A critic of Guido's blog on Python's lambda

Ken Tilton kentilton at gmail.com
Thu May 11 06:20:46 CEST 2006



Alex Martelli wrote:
> Stefan Nobis <snobis at gmx.de> wrote:
> 
> 
>>aleax at mac.com (Alex Martelli) writes:
>>
>>
>>>if anonymous functions are available, they're used in even more
>>>cases where naming would help
>>
>>Yes, you're right. But don't stop here. What about expressions? Many
>>people write very complex expression, that are hard to understand. A
>>good language should forbid these abuse and don't allow expressions
>>with more than 2 or maybe 3 operators!
> 
> 
> That would _complicate_ the language (by adding a rule).  I repeat what
> I've already stated repeatedly: a good criterion for deciding which good
> practices a language should enforce and which ones it should just
> facilitate is _language simplicity_.  If the enforcement is done by
> adding rules or constructs it's probably not worth it; if the
> "enforcements" is done by NOT adding extra constructs it's a double win
> (keep the language simpler AND push good practices).

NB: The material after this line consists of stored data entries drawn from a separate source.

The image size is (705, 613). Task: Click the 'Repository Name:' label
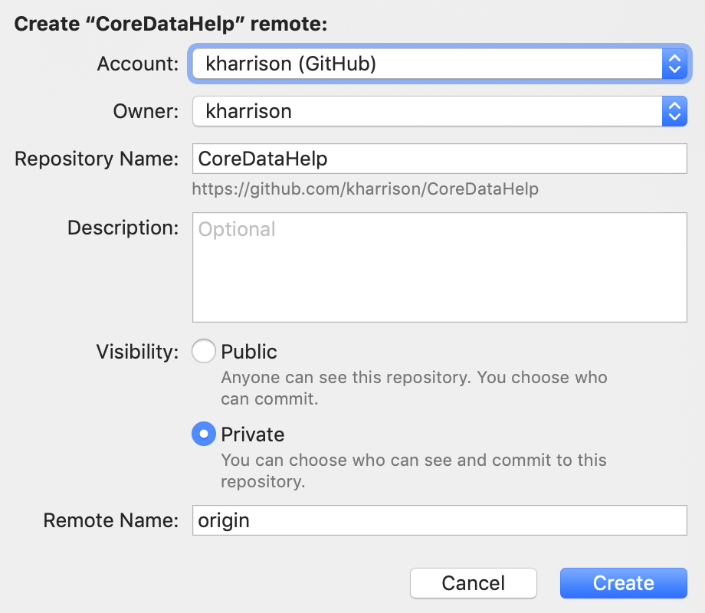coord(97,159)
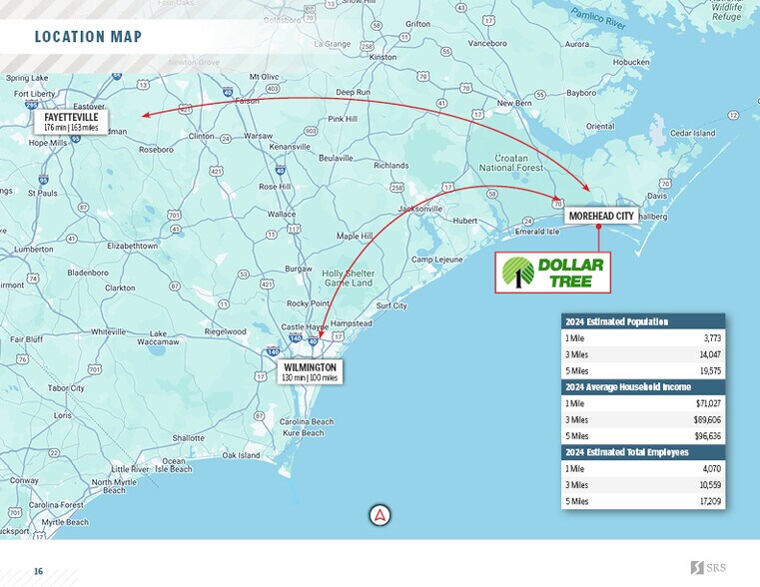This screenshot has height=587, width=760.
Task: Click page number 16 in the footer
Action: pyautogui.click(x=38, y=571)

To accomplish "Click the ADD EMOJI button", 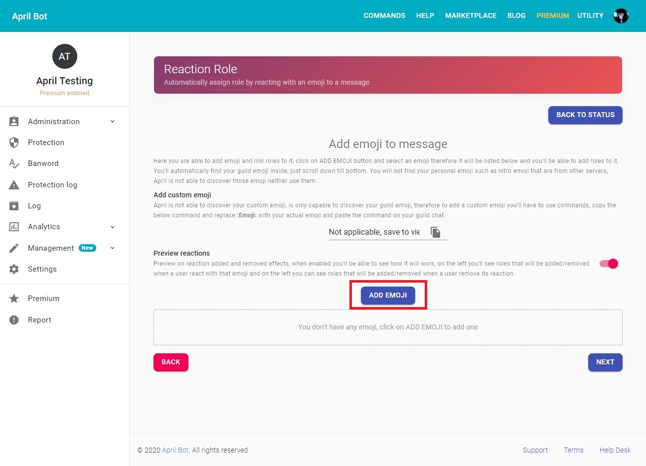I will [x=388, y=295].
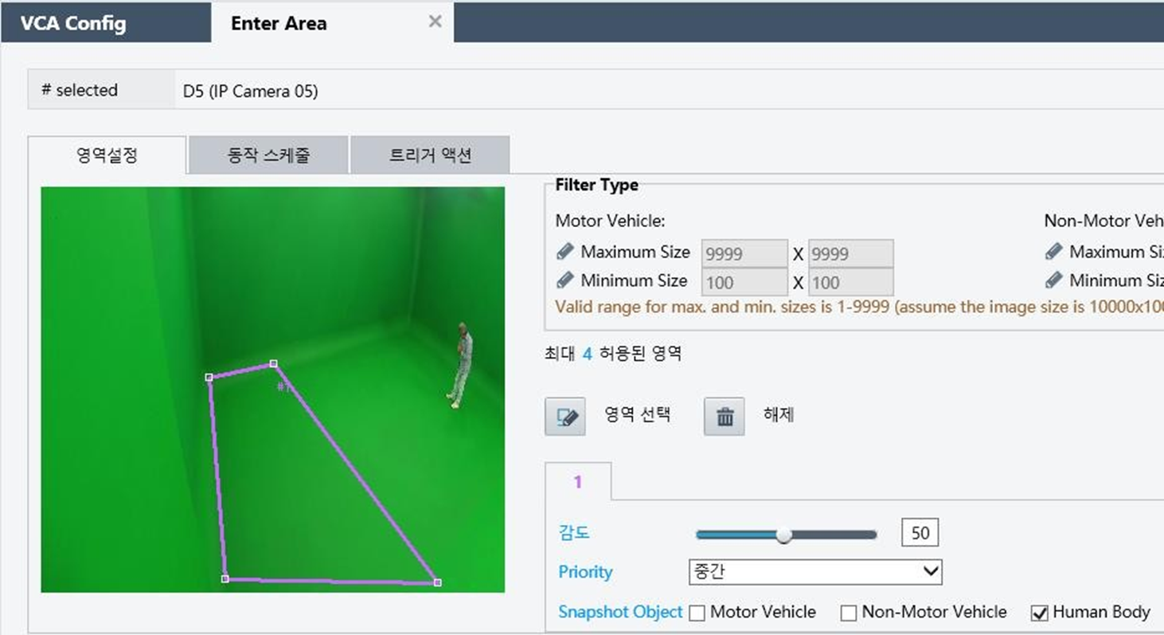Screen dimensions: 1164x635
Task: Click the 감도 sensitivity slider handle
Action: [x=784, y=535]
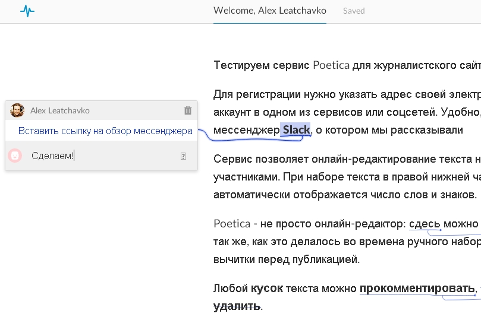The height and width of the screenshot is (320, 481).
Task: Click the bold word "кусок"
Action: pos(266,289)
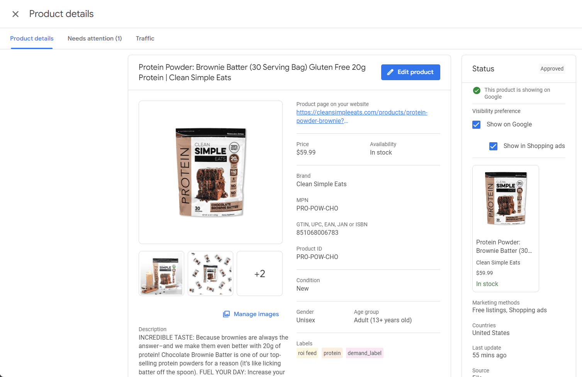This screenshot has width=582, height=377.
Task: Select the Product details tab
Action: (32, 39)
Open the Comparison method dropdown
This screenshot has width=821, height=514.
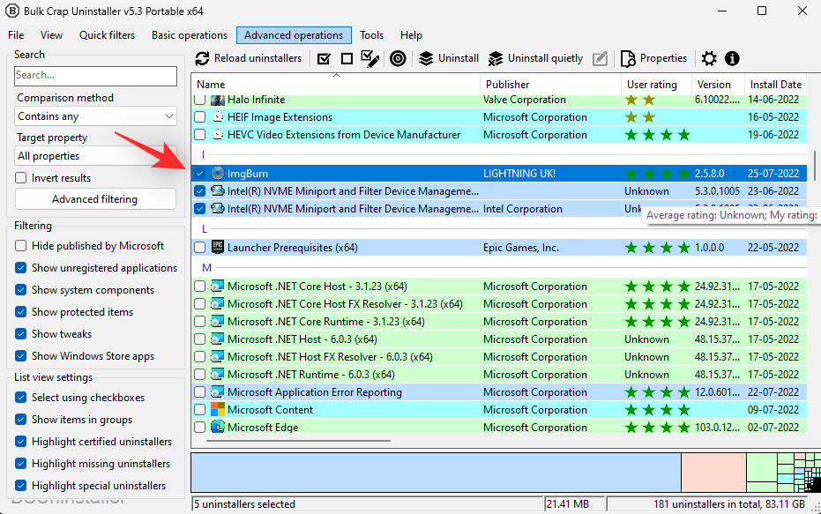pos(94,115)
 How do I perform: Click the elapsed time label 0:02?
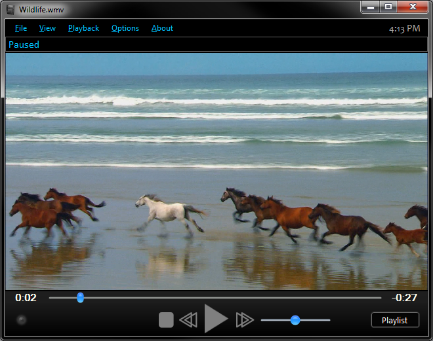pos(26,298)
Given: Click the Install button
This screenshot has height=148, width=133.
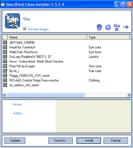Looking at the screenshot, I should point(89,140).
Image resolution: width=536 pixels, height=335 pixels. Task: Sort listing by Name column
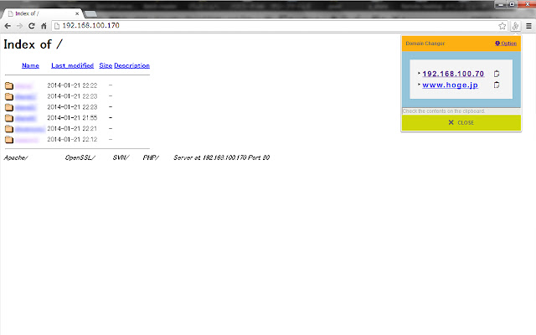point(30,65)
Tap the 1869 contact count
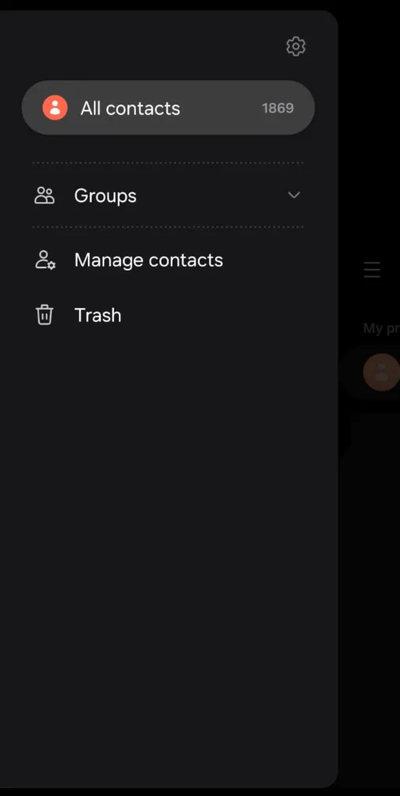 [278, 108]
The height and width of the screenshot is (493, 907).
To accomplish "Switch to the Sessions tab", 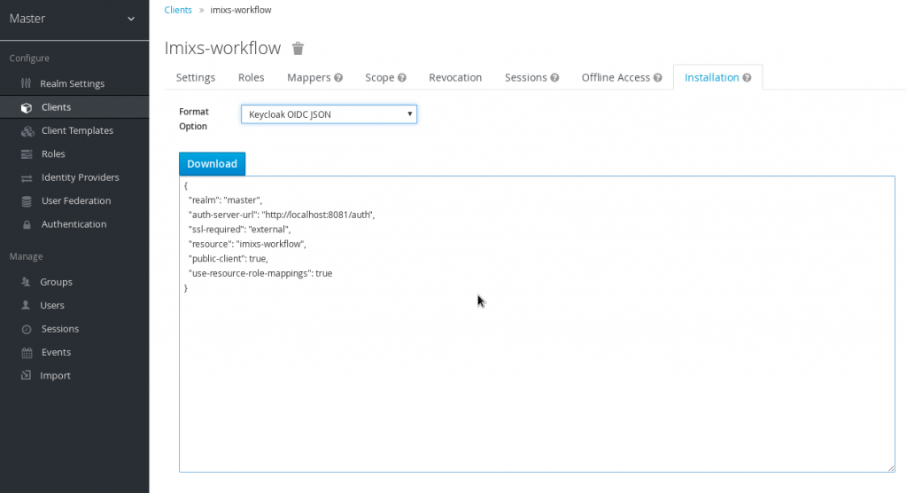I will 525,78.
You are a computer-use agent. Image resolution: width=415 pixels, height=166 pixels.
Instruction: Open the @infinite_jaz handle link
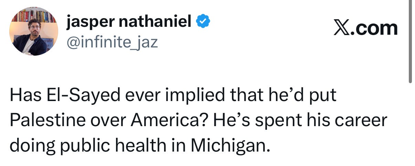[112, 43]
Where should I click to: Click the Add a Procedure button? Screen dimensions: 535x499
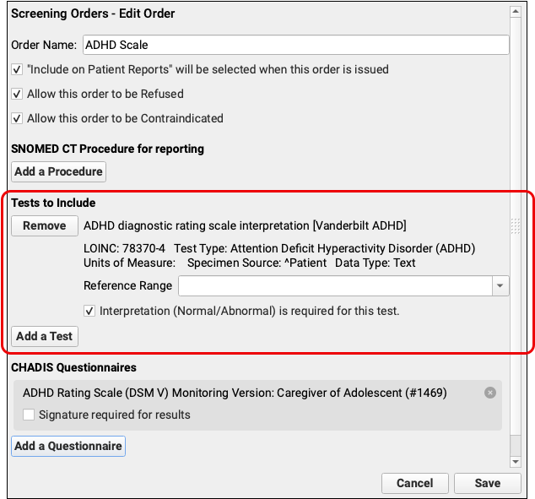[x=59, y=171]
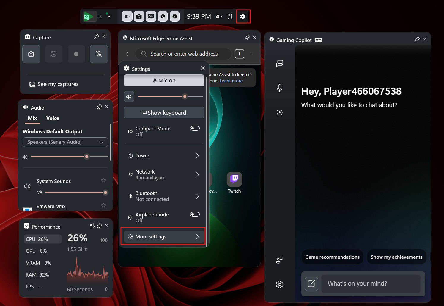Viewport: 444px width, 306px height.
Task: Open the Audio widget from the toolbar
Action: pos(127,16)
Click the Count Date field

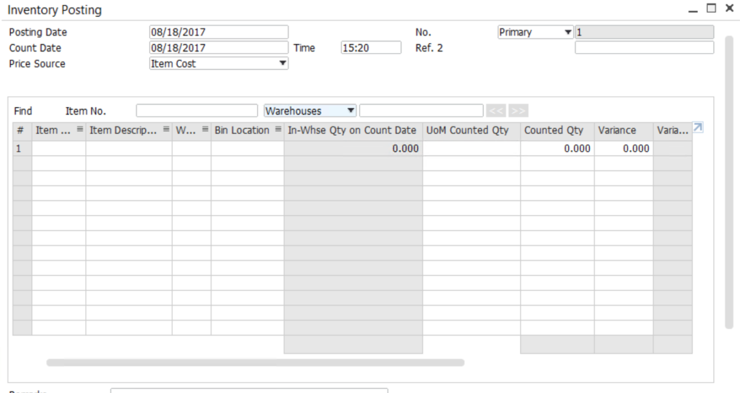point(216,46)
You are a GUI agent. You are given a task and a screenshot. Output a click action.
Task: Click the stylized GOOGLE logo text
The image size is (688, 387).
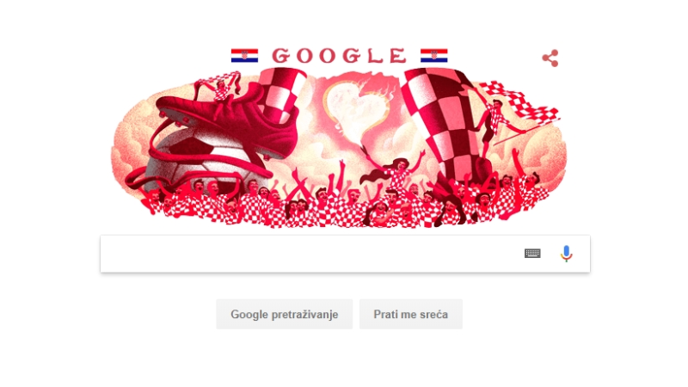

Gosh, that looks like fancy footwork. But maybe I misunderstand, so I 
will just ask you to clarify.

In the case of (all syntax imaginary and not meant ot be Python):

      if whatever = 42
         dothis
         do that
         do something else
      else
         go ahead
         make my day

You do not have a problem with unnamed series of statements. But in the 
case of:

     treeTravers( myTree, lambda (node):
                              if xxx(node)
                                 print "wow"
                                 return 1
                              else
                                 print "yawn"
                                 return 0)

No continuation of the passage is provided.